Syllabic punctuation, typical of the Venetic writing, was also transferred from the Etruscan model around the 6th cent. BC. In Etruscan epigraphy such practice appeared between the 6th and the 5th cent. BC in the inscriptions from the South-Etruscan area (above all Veio and Cere) and from Campania but is not attested after the 5th cent. BC. Conversely, syllabic punctuation was used in Veneto from its introduction to the last records in Venetic, and it was attested in all areas, with minor local differences. According to Venetic syllabic punctuation, the clusters consonant + vowel or consonant + l/r/m + vowel are inscribed within two points; therefore, simple consonants (i.e., not followed by vowels), initial vowels, and vowels after vowels are treated as isolated and followed by punctuation. Besides those main rules, some subrules and exceptions apply. Syllabic punctuation reflects the teaching of the writing by syllabification. The ratio and application of punctuation as a consequence of such teaching principle are well attested in Veneto by the alphabetic tablets of the sanctuary of Reitia at Este: the turning of the writing tablets into votive gifts let the survival of the structure of the exercises used to learn to write by constructing syllables.
Several graphic varieties differentiate throughout the areas where Venetic was used, starting from the 6th cent. BC. (Este; Padova; Vicenza; Eastern and Northern Veneto). The main difference lies in the graphitization of the dental consonants [t] and [d], which indicates where the inscriptions come from. The first system (showing T t = [d] and X θ = [d]) is attested in Vicenza, together with a five-bar m. The symbol T with an upper oblique bar was abandoned at Este, probably because it could be ambiguously read, and the Etruscan sign for z, oblique rotated and recalling X’s oblique bars, was instead adopted to indicate [d]. Eastern Venetic (probably Altino, and Cadore) seems the same as Atestine type. Padua employs a cross-θ instead of a pointed one for [t] and keeps the sign T for [d]: T is oblique in the most ancient inscriptions and is progressively turned into a cross-X.

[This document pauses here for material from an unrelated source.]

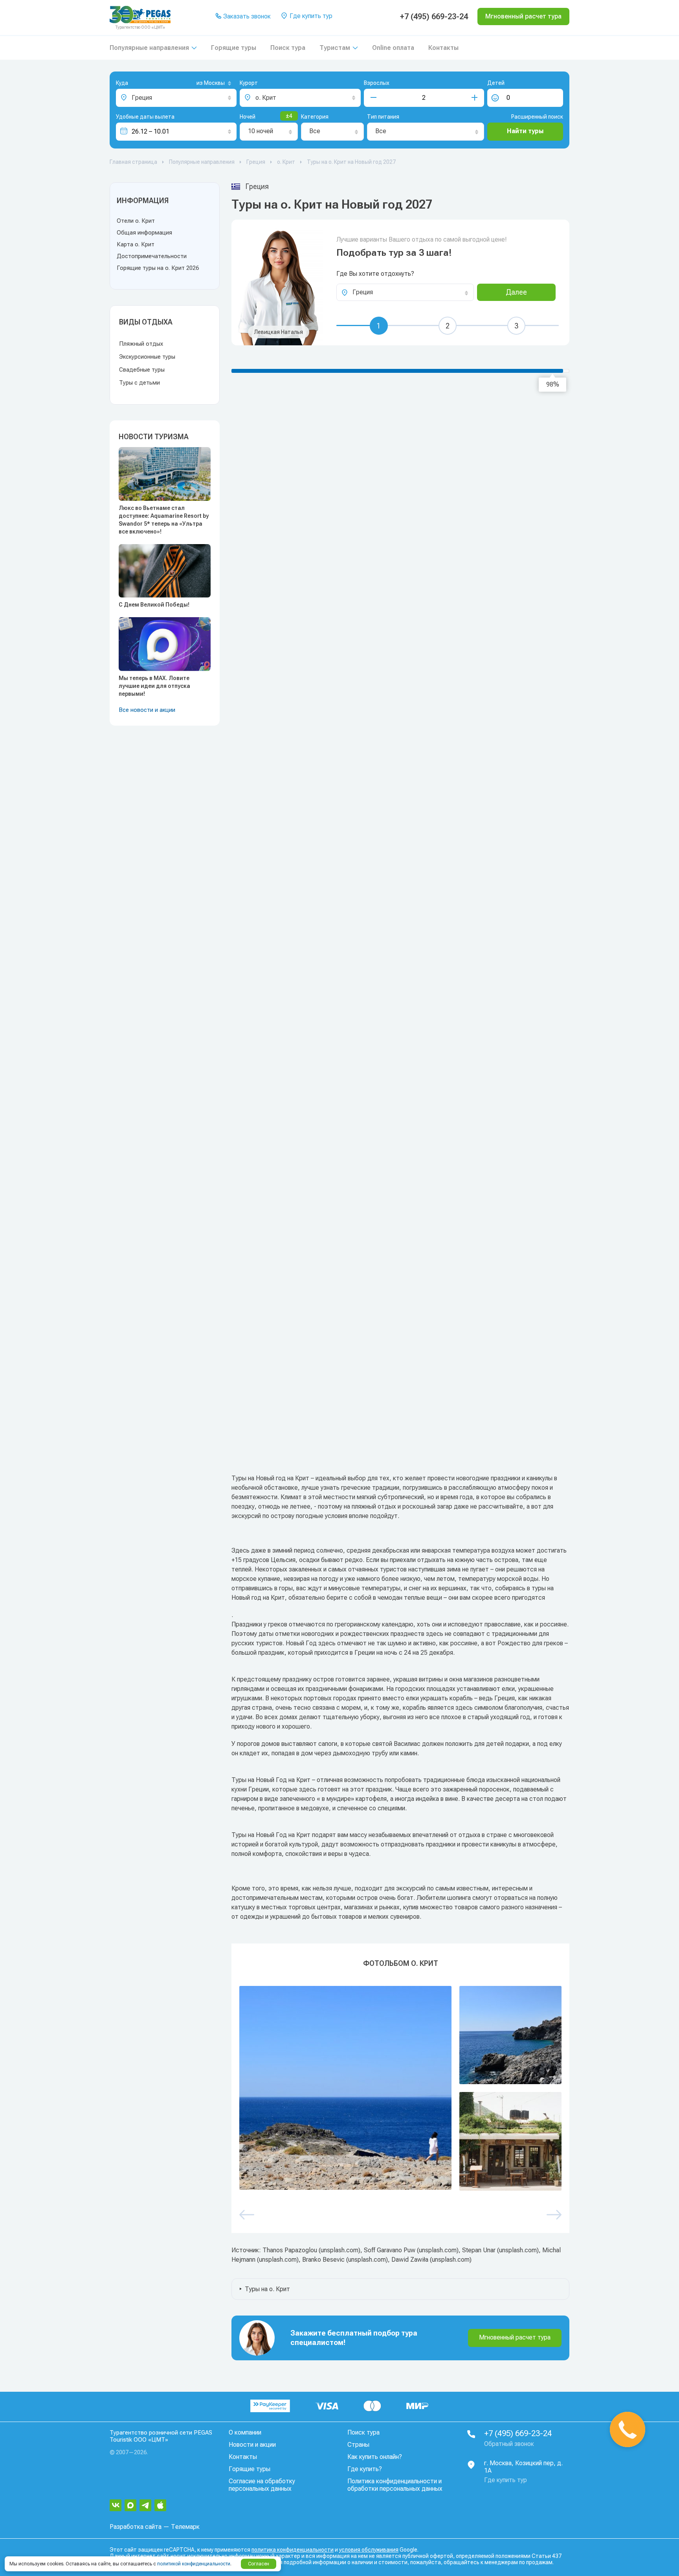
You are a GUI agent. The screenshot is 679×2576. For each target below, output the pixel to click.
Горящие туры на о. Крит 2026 (158, 267)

Further differences as for Venetic alphabets are either geographically or chronologically motivated. Graphs which show a degree of variation are mostly those for a (orthogonal, oblique, rounded, flag-shaped, open); h (stair-shaped, same as pointed i, three-bar); m (four or five-bar); f (mostly the digraph vh, but also hv, or just h in the Northern area, and maybe just v in some inscriptions from Padua).
Venetic writing is generally the same throughout the Venetic area, this allowing – besides geographical and diachronic differences – for considering all the varieties as one and the same ‘Venetic alphabet’. Venetic inscriptions share, beyond syllabic punctuation, some further common features, namely:
Beginning from the 2nd cent. BC (Roman period), the Venetic alphabet is used along with the Latin alphabet, which is employed in epitaphs which are still Venetic as for language, formulas and onomastics. This shows the will to adhere to the Latin cultural model without necessarily abandoning the local tradition.